A Single Man (Just get through the goddam day)

 

Une marche digne dans la neige, vers le lieu d'un accident transformé en calvaire. Un baiser d'adieu. George, désormais, devra faire sans Jim qui gît, mort, au bord de sa voiture. Huit mois plus tard, les mêmes images reviennent au réveil. Encore un jour qu'il faudra tant bien que mal essayer de passer.

On est dans le Los Angeles des années 60 cultivé, affairé, chic. George Falconer (Colin Firth) vit dans une magnifique maison d'architecte (peut-être dans le quartier des Palisades). La force des conventions dans les suburbs l'emporte encore largement sur la révolution des moeurs sur les campus. George est britannique, ce qui lui confère à la fois décence et tenue. "It takes time in the morning for me to become George, time to adjust to what is expected of George and how he is to behave.

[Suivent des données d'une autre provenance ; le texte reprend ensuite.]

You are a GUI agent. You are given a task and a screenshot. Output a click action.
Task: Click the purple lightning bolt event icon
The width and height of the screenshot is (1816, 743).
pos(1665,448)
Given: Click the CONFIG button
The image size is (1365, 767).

By the time I have dressed and put the final layer on the now slightly stiff but quite perfect George I know fully what part I'm supposed to play". Ou comment en mimant un rôle pour mieux nous le faire tenir, l'élégance, au lieu d'incarner la frivolité, se contente parfois d'habiller le désespoir.

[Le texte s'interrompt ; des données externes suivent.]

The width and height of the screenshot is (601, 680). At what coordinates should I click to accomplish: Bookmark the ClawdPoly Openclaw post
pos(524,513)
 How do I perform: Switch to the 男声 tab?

Mais, britannique ou pas, quand on perd un amour, il arrive que l'on s'affaisse un peu. C'est ce qui arrive lorsque le cousin de Jim (Matthew Goode) appelle George pour lui signifier simultanément le décès de son partenaire et la réticence de la famille à ce qu'il assiste aux funérailles. Une course sous l'orage, puis les bras de Charley (Julianne Moore), sa voisine, l'ancienne amante londonienne devenue une amie intime.

Rien ne tient plus, la douleur l'emporte, le corps lâche. C'est comme quand on tient dans ses bras la femme d'un ami que l'ami en question vient de quitter et qui croit qu'elle ne pourra pas vivre avec ça. Normalement, on n'en meurt pas. Mais on ne vit pas tout à fait non plus. Il n'y a qu'Hollywood pour inventer des renaissances à la gnaque : c'est parce qu'aux Etats-Unis, les morts ne comptent pas, ou pas vraiment. Un deuil de deux ou trois jours peut-être, voyage inclus, et puis let's move forward.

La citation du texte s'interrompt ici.